Simple Optimization Examples in Python - TensorFlow, PyTorch, SciPy

05 Mar 2019

We’re going to minimize $x^2 + 2x + 1$ using different methods.

TensorFlow

import tensorflow as tf

x = tf.get_variable("x", 1)

y = x**2 + 2*x +1

step = tf.train.AdamOptimizer(0.01).minimize(y)
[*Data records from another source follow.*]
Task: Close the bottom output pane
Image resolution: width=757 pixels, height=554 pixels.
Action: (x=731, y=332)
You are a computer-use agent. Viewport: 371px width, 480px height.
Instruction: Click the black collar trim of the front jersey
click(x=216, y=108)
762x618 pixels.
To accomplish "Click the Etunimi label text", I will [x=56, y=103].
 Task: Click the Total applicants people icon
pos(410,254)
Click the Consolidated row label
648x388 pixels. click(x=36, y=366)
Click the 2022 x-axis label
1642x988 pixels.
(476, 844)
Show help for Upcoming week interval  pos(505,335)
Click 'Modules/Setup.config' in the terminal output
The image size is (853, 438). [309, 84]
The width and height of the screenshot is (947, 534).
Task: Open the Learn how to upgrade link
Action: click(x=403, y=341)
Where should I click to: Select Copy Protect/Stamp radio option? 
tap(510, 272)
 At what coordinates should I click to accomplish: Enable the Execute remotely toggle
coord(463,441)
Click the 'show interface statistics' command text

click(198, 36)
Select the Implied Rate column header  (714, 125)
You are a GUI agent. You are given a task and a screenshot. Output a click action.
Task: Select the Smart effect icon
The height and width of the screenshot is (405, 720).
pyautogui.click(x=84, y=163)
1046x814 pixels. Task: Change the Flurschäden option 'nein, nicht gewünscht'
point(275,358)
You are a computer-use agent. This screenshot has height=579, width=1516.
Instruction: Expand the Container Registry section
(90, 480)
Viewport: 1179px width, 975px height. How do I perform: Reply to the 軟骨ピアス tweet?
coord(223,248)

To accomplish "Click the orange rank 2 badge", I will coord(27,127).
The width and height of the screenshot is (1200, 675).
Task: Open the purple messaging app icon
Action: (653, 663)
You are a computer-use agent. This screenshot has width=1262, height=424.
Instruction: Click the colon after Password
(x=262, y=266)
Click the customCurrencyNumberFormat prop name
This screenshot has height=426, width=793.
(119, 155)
with tf.Session() as sess:
    sess.run([tf.global_variables_initializer()])
    _x, _y = sess.run([x, y])
    print(0, _x, _y)
    for i in range(10000):
        _, _x, _y = sess.run([step, x, y])
        if (i + 1) % 1000 == 0:
            print(i + 1, _x, _y)

Result:

0 [-0.21650434] [0.61386544]
1000 [-0.99999976] [0.]
2000 [-0.9999999] [0.]
3000 [-0.99999994] [0.]
4000 [-1.] [0.]
5000 [-1.] [0.]
6000 [-1.] [0.]
7000 [-1.] [0.]
8000 [-1.] [0.]
9000 [-1.] [0.]
10000 [-1.] [0.]

PyTorch

import torch

x = torch.rand(1, requires_grad=True)

optimizer = torch.optim.Adam([x], lr=0.01)

print(0, x)
for i in range(10000):
    optimizer.zero_grad()

    y = x**2 + 2*x + 1
    y.backward(retain_graph=True)
    optimizer.step()

    if (i + 1) % 1000 == 0:
        print(i + 1, x, y)

Result:

0 tensor([0.4604], requires_grad=True)
1000 tensor([-1.0000], requires_grad=True) tensor([0.], grad_fn=<AddBackward0>)
2000 tensor([-1.0000], requires_grad=True) tensor([0.], grad_fn=<AddBackward0>)
3000 tensor([-1.0000], requires_grad=True) tensor([0.], grad_fn=<AddBackward0>)
4000 tensor([-1.0000], requires_grad=True) tensor([0.], grad_fn=<AddBackward0>)
5000 tensor([-1.0000], requires_grad=True) tensor([0.], grad_fn=<AddBackward0>)
6000 tensor([-1.], requires_grad=True) tensor([0.], grad_fn=<AddBackward0>)
7000 tensor([-1.], requires_grad=True) tensor([0.], grad_fn=<AddBackward0>)
8000 tensor([-1.], requires_grad=True) tensor([0.], grad_fn=<AddBackward0>)
9000 tensor([-1.], requires_grad=True) tensor([0.], grad_fn=<AddBackward0>)
10000 tensor([-1.], requires_grad=True) tensor([0.], grad_fn=<AddBackward0>)

Quadratic Programming

from scipy.optimize import minimize
import numpy as np

def f(x):
    return x**2  + 2*x + 1

x = np.random.rand()
res = minimize(f, x)

print(res)

Result:

      fun: 0.0
 hess_inv: array([[0.5]])
      jac: array([7.4505806e-09])
  message: 'Optimization terminated successfully.'
     nfev: 9
      nit: 2
     njev: 3
   status: 0
  success: True
        x: array([-1.])